• **Your task**
Quote all of the material below, word for word and line for line.

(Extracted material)
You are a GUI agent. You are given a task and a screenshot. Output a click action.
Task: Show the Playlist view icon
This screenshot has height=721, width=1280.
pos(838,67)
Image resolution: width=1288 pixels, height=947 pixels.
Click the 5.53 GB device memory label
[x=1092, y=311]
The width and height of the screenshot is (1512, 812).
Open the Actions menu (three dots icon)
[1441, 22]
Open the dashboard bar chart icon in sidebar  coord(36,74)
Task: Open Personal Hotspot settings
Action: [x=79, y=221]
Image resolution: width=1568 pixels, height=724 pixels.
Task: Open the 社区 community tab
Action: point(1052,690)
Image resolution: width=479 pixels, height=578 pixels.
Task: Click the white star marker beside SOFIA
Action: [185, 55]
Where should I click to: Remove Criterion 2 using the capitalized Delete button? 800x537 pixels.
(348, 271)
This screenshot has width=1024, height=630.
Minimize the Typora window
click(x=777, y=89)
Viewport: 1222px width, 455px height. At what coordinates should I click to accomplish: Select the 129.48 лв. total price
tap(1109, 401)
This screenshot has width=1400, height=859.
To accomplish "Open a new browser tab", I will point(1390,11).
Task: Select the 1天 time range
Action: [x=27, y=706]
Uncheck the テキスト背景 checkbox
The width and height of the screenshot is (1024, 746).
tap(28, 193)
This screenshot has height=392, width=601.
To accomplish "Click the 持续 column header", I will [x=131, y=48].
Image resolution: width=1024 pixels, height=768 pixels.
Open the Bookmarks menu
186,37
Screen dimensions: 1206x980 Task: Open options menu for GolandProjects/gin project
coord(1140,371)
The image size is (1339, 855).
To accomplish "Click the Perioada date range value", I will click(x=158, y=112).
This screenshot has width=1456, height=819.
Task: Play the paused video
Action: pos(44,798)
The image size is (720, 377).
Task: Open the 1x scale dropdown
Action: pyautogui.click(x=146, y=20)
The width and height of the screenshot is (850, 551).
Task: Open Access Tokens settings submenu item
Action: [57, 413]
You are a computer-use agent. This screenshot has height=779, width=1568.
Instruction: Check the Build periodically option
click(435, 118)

• **Task output**
You are a GUI agent. You are given a task and a screenshot. Output a click action.
Task: Show the Playlist view icon
This screenshot has height=721, width=1280.
pos(838,67)
Image resolution: width=1288 pixels, height=947 pixels.
Click the 5.53 GB device memory label
[x=1092, y=311]
The width and height of the screenshot is (1512, 812).
Open the Actions menu (three dots icon)
[1441, 22]
Open the dashboard bar chart icon in sidebar  coord(36,74)
Task: Open Personal Hotspot settings
Action: [x=79, y=221]
Image resolution: width=1568 pixels, height=724 pixels.
Task: Open the 社区 community tab
Action: point(1052,690)
Image resolution: width=479 pixels, height=578 pixels.
Task: Click the white star marker beside SOFIA
Action: [185, 55]
Where should I click to: Remove Criterion 2 using the capitalized Delete button? 800x537 pixels.
(348, 271)
This screenshot has width=1024, height=630.
Minimize the Typora window
click(x=777, y=89)
Viewport: 1222px width, 455px height. At what coordinates should I click to accomplish: Select the 129.48 лв. total price
tap(1109, 401)
This screenshot has width=1400, height=859.
To accomplish "Open a new browser tab", I will point(1390,11).
Task: Select the 1天 time range
Action: [x=27, y=706]
Uncheck the テキスト背景 checkbox
The width and height of the screenshot is (1024, 746).
tap(28, 193)
This screenshot has height=392, width=601.
To accomplish "Click the 持续 column header", I will [x=131, y=48].
Image resolution: width=1024 pixels, height=768 pixels.
Open the Bookmarks menu
186,37
Screen dimensions: 1206x980 Task: Open options menu for GolandProjects/gin project
coord(1140,371)
The image size is (1339, 855).
To accomplish "Click the Perioada date range value", I will click(x=158, y=112).
This screenshot has width=1456, height=819.
Task: Play the paused video
Action: pos(44,798)
The image size is (720, 377).
Task: Open the 1x scale dropdown
Action: pyautogui.click(x=146, y=20)
The width and height of the screenshot is (850, 551).
Task: Open Access Tokens settings submenu item
Action: [57, 413]
You are a computer-use agent. This screenshot has height=779, width=1568.
Instruction: Check the Build periodically option
click(435, 118)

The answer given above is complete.